◆ **Exercise details**
Extract the run of lines that starts at the top of the records below and ends at the line with "Viewport: 1024px width, 695px height.", keeping both ends and excluding pictures.

(Collected data)
----------

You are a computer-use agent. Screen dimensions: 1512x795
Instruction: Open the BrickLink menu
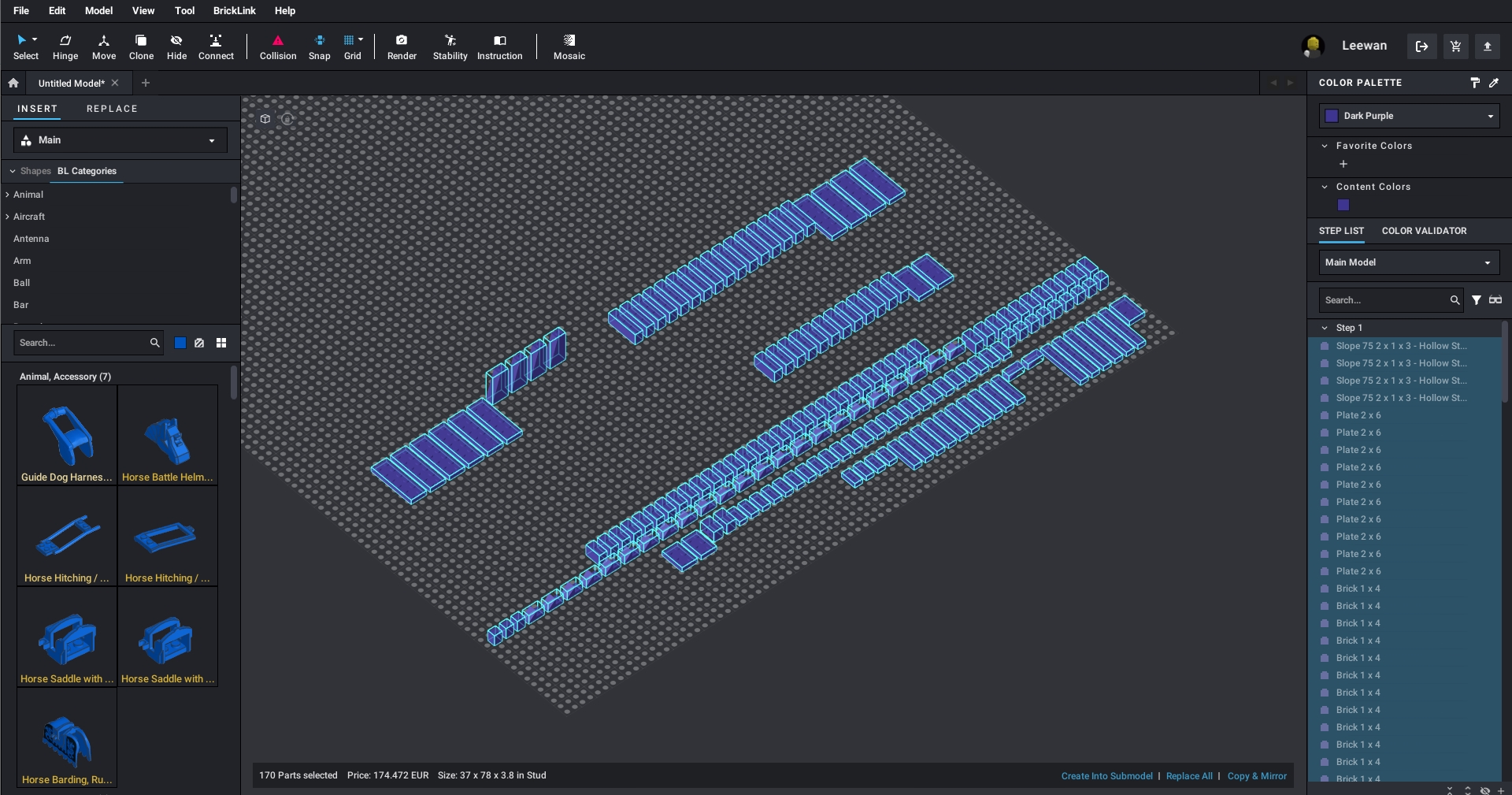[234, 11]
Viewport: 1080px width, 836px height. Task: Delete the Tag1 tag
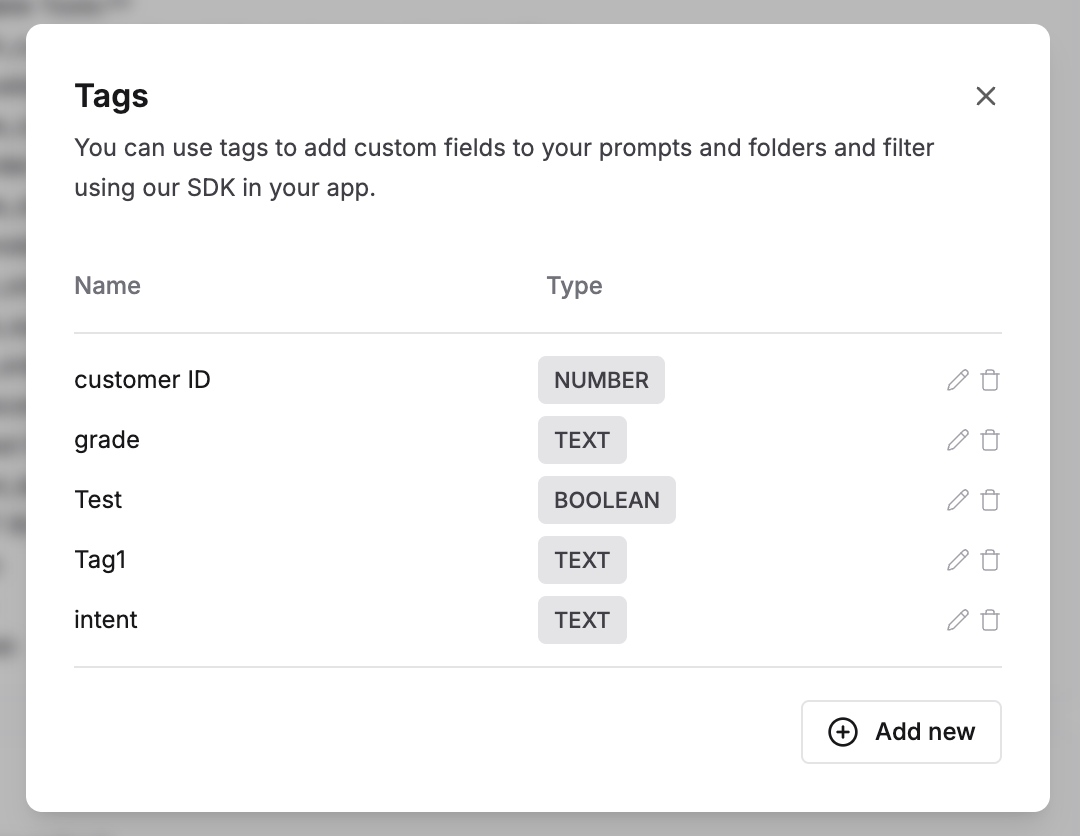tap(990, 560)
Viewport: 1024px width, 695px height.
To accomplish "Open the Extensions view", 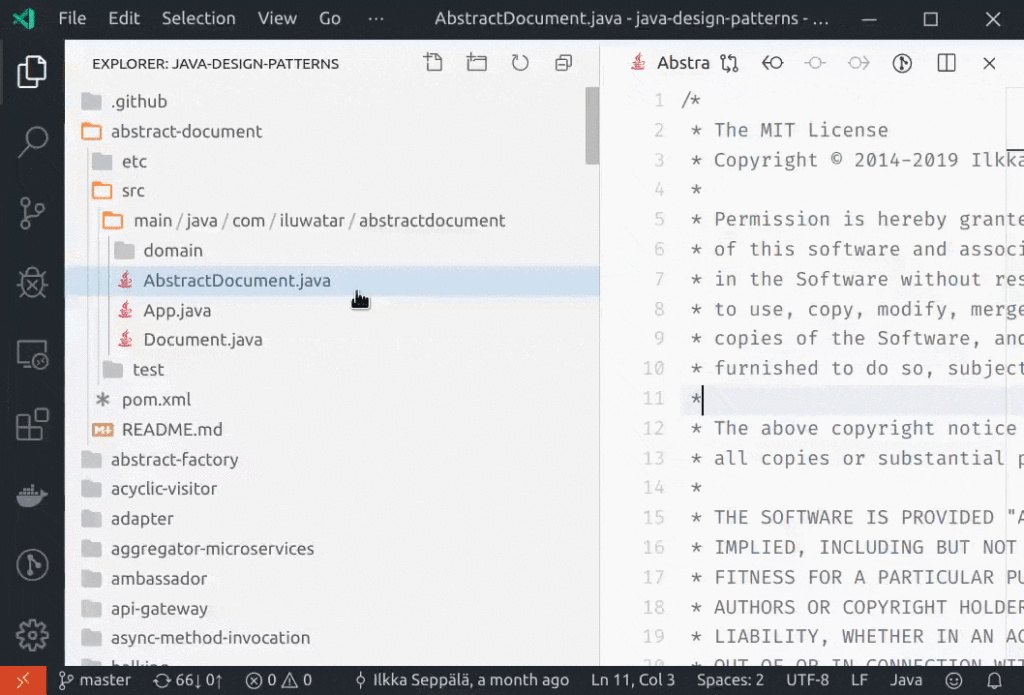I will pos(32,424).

----------

◆ **Expected answer**
You are a computer-use agent. Screen dimensions: 1512x795
Instruction: Open the BrickLink menu
[234, 11]
Viewport: 1080px width, 836px height. Task: Delete the Tag1 tag
tap(990, 560)
Viewport: 1024px width, 695px height.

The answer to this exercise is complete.